I have the following Hessian matrix
$$H_f= \left( {\begin{array}{cc} 12x^2+18xy & 9x^2 & 0 \\ 9x^2 & 0 & 0 \\ 0 & 0 & 12x^2 \\ \end{array} } \right)$$
Then I want to calculate the eigenvalues to determine if it is positive semidefinite:
$$p(\lambda) = \det(H_f - I\lambda)= \left| {\begin{array}{cc} 12x^2+18xy -\lambda & 9x^2 & 0 \\ 9x^2 & -\lambda & 0 \\ 0 & 0 & 12x^2 -\lambda \\ \end{array} } \right|$$
Which leads to quite a messy calculation for the determinant:
$$(12x^2+18xy-\lambda)(-\lambda(12x^2-\lambda))-9x^2(9x^2(12x^2-\lambda))=0$$
Is there an easier way to go about this that I'm missing?

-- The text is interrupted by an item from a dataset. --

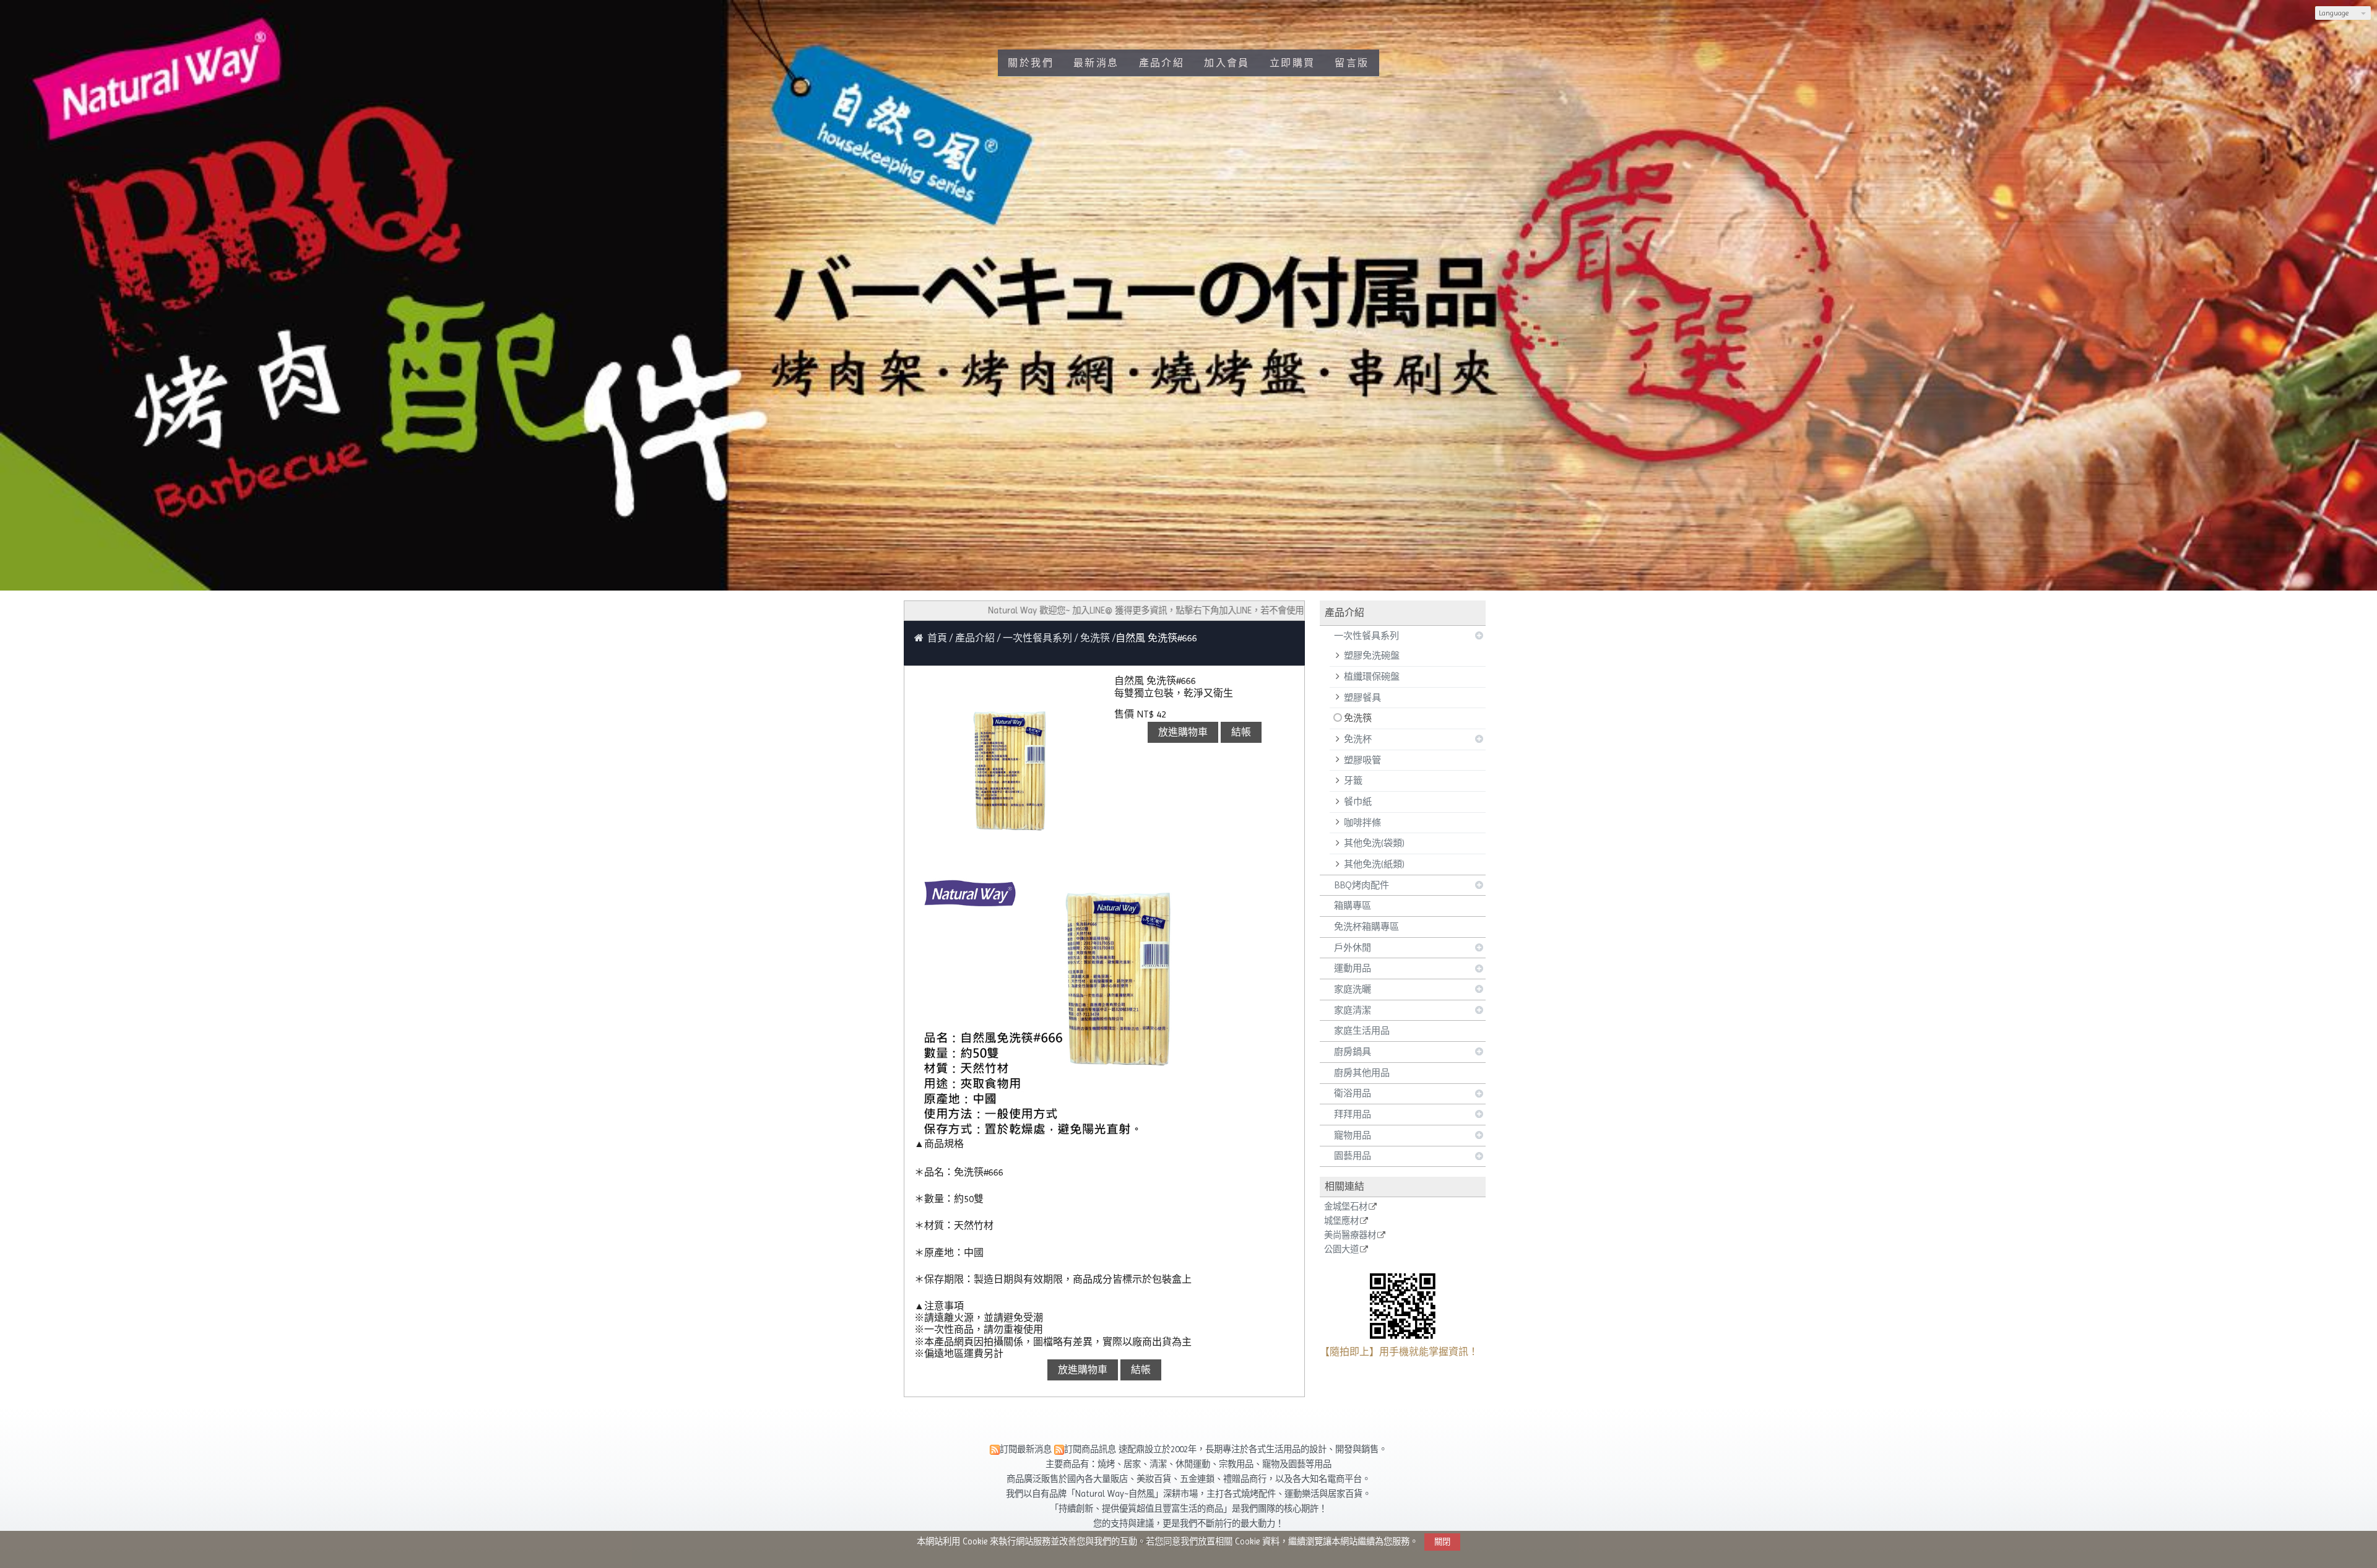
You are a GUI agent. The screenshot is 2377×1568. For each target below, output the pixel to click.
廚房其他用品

Any advice about where to go from here would be great!
I don't think it's convex: Consider the section of the surface where $y=1$ and $z=0$. Here you have $f(x, y=1, z=0) = x^4 + 3 x^3$ which is not convex, hence $f(x, y, z)$ is not convex.
For example in the origin $(x=0, y=0, z=0)$ you have that the tangent plane is $ \nabla^T f (x=0, y=0, z=0) \begin{bmatrix} x \\ y \\ z\end{bmatrix} + f (x=0, y=0, z=0) = 0$, but $f (x=-1, y=1, z=0) = -2$. Hence you have a point where the function goes below a tangent plane, that is sufficient condition to state that the function is not convex.